* [Your task]:
Copy out the data that follows exactly, leaving out no line.

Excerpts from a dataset

* * *

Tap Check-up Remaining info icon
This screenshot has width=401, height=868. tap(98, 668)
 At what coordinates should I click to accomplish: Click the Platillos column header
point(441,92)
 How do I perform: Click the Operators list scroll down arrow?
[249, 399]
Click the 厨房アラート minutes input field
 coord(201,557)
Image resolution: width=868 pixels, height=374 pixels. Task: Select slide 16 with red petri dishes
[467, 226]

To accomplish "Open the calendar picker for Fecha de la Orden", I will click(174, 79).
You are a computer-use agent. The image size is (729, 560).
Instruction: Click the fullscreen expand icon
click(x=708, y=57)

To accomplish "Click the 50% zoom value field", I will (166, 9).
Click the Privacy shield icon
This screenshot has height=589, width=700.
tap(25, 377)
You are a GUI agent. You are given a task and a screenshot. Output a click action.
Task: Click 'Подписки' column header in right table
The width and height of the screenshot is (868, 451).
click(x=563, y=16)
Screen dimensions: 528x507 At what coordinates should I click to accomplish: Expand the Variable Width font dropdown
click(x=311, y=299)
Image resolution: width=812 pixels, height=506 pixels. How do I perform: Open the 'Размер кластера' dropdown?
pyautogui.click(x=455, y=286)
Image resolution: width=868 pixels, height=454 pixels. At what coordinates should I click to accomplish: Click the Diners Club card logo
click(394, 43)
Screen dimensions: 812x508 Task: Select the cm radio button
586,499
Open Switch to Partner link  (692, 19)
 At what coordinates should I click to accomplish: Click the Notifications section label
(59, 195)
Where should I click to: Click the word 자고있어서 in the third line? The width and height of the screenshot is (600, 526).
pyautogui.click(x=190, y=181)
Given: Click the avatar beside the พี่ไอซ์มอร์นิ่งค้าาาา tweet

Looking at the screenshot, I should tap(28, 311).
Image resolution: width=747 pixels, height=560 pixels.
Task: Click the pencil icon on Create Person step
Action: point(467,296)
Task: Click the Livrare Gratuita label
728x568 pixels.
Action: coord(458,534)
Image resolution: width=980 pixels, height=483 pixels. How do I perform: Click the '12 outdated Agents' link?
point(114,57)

* * *

* [Response for this exercise]:
Tap Check-up Remaining info icon
This screenshot has width=401, height=868. tap(98, 668)
 At what coordinates should I click to accomplish: Click the Platillos column header
point(441,92)
 How do I perform: Click the Operators list scroll down arrow?
[249, 399]
Click the 厨房アラート minutes input field
 coord(201,557)
Image resolution: width=868 pixels, height=374 pixels. Task: Select slide 16 with red petri dishes
[467, 226]

To accomplish "Open the calendar picker for Fecha de la Orden", I will click(174, 79).
You are a computer-use agent. The image size is (729, 560).
Instruction: Click the fullscreen expand icon
click(x=708, y=57)

To accomplish "Click the 50% zoom value field", I will (166, 9).
Click the Privacy shield icon
This screenshot has height=589, width=700.
tap(25, 377)
You are a GUI agent. You are given a task and a screenshot. Output a click action.
Task: Click 'Подписки' column header in right table
The width and height of the screenshot is (868, 451).
click(x=563, y=16)
Screen dimensions: 528x507 At what coordinates should I click to accomplish: Expand the Variable Width font dropdown
click(x=311, y=299)
Image resolution: width=812 pixels, height=506 pixels. How do I perform: Open the 'Размер кластера' dropdown?
pyautogui.click(x=455, y=286)
Image resolution: width=868 pixels, height=454 pixels. At what coordinates should I click to accomplish: Click the Diners Club card logo
click(394, 43)
Screen dimensions: 812x508 Task: Select the cm radio button
586,499
Open Switch to Partner link  (692, 19)
 At what coordinates should I click to accomplish: Click the Notifications section label
(59, 195)
Where should I click to: Click the word 자고있어서 in the third line? The width and height of the screenshot is (600, 526).
pyautogui.click(x=190, y=181)
Given: Click the avatar beside the พี่ไอซ์มอร์นิ่งค้าาาา tweet

Looking at the screenshot, I should tap(28, 311).
Image resolution: width=747 pixels, height=560 pixels.
Task: Click the pencil icon on Create Person step
Action: point(467,296)
Task: Click the Livrare Gratuita label
728x568 pixels.
Action: coord(458,534)
Image resolution: width=980 pixels, height=483 pixels. How do I perform: Click the '12 outdated Agents' link?
point(114,57)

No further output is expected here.